Air Force Maj. Gen. Alfred K. Flowers: Longest Serving Active Officer to Retire

Air Force Maj. Gen. Alfred K. Flowers: Longest Serving Active Officer to Retire

Too often we are unaware of history, especially our living history that exist right under our noses but escapes our conciousness. This month, Maj. Gen. Alfred K. Flowers, 63, will retire from the U.S. Air Force. Not only is he the military’s longest-serving active-duty general, he is also the longest-tenured active-duty service member in the Air Force, and the longest-serving active-duty African American in the six-decade history of the Defense Department.

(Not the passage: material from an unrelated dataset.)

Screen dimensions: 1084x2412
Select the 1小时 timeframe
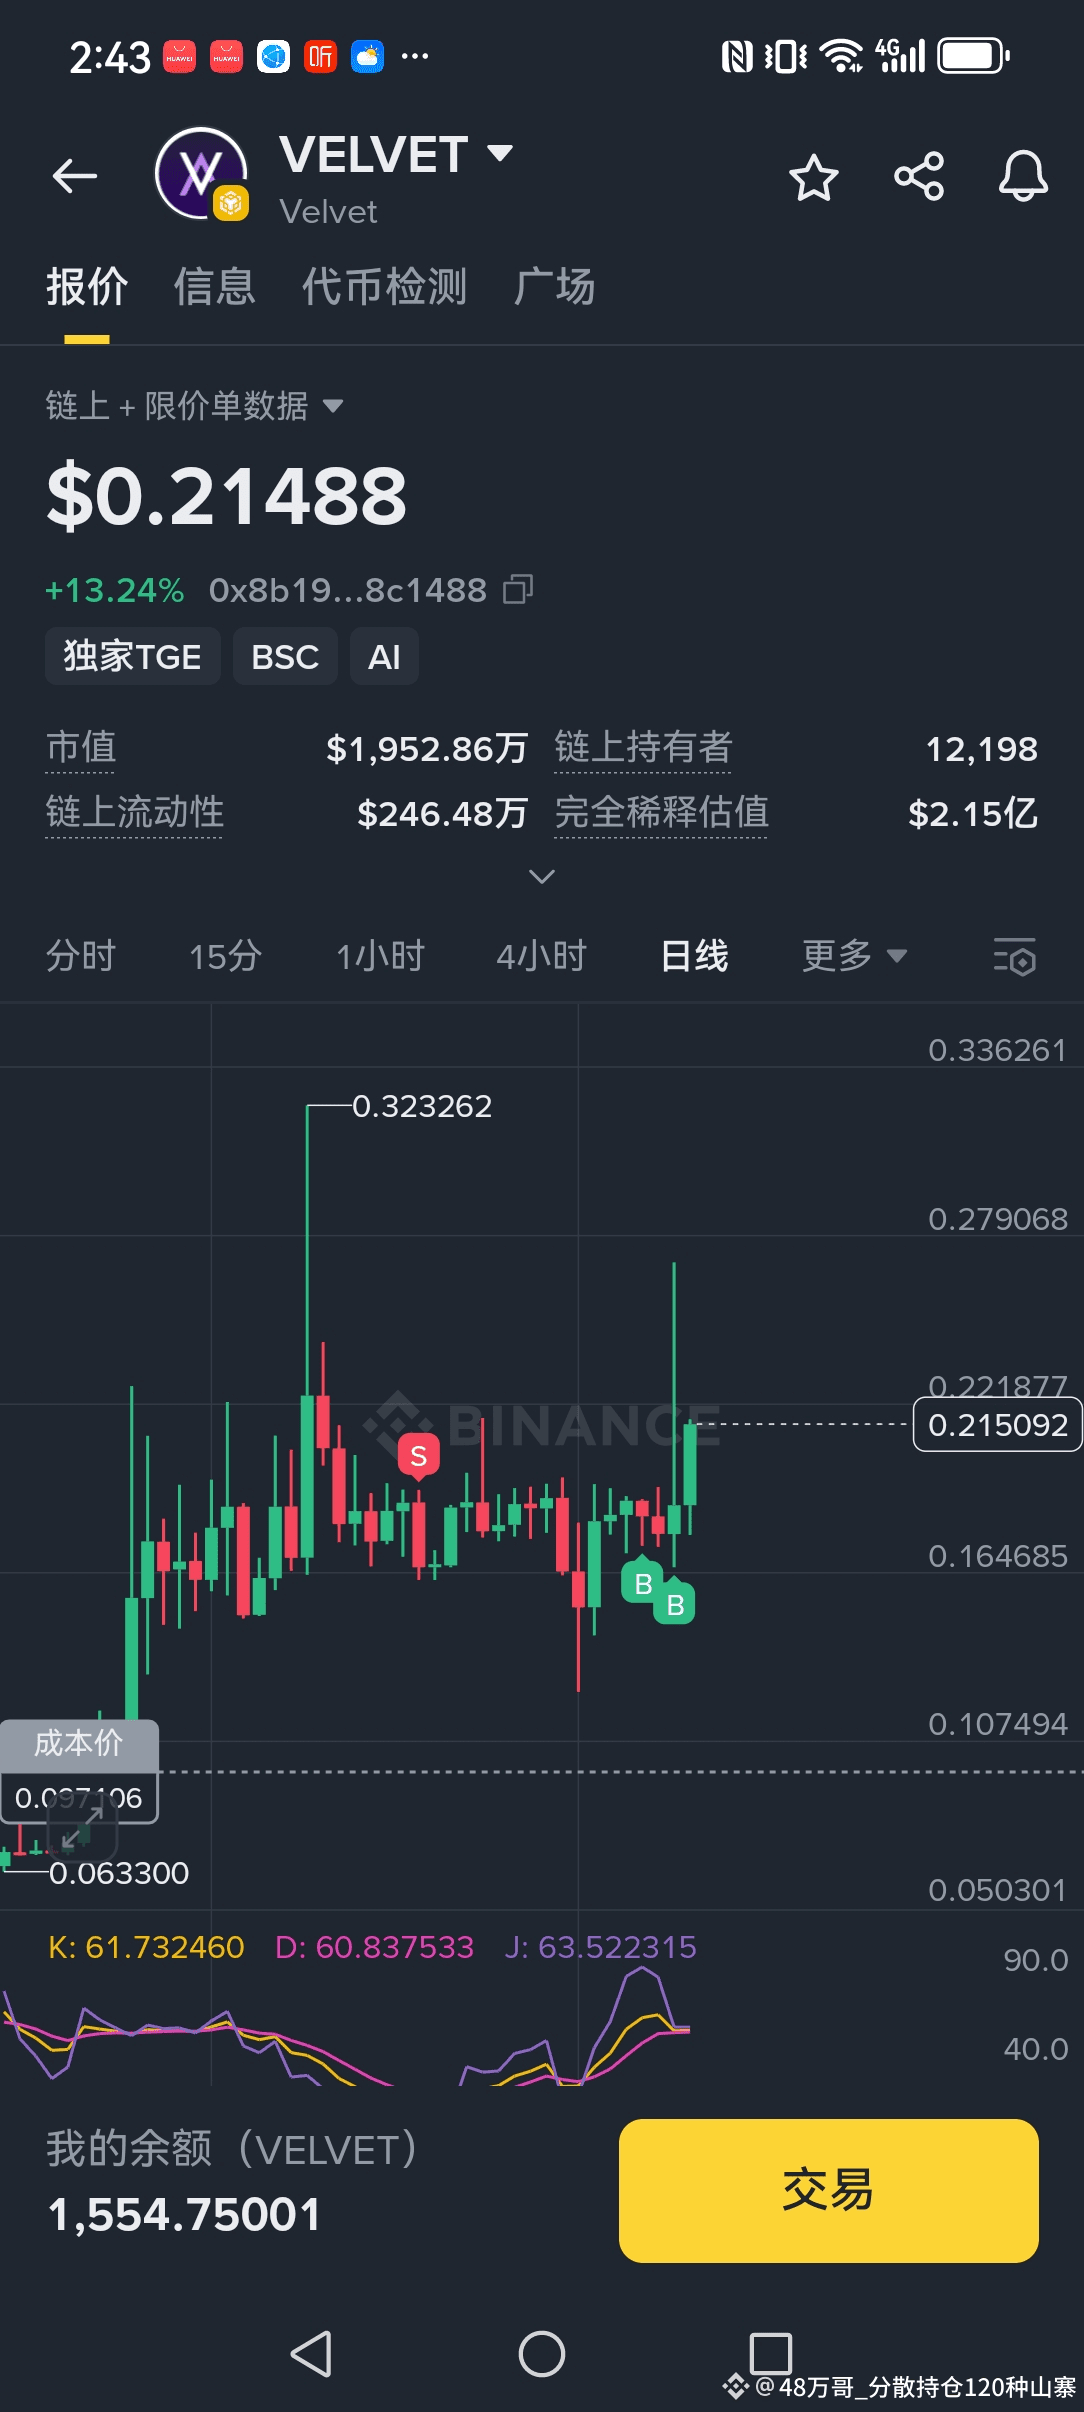(380, 956)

Growing up a poor African American from the South, he didn’t have many career opportunities to choose from and like many joined the military as a way to escape the tobacco fields of his youth. When Flowers was born, his grandmother brought him home in a shoe box and sat all night by the wood stove to keep him warm. By the age of 10, he went to the tobacco fields with the adults, “cropping” leaves by hand and was raised in a tin roof house with no running water and bathed in a large metal washtub.


Since then Flowers has served for 46 years, first as an  Air Force warehouseman, then in Vietnam, and eventually to his current job at the Pentagon, where he is the Air Force budget director. Serving in this capacity as deputy assistant secretary for budget, Flowers is responsible for much of the Air Force’s roughly $119 billion annual budget.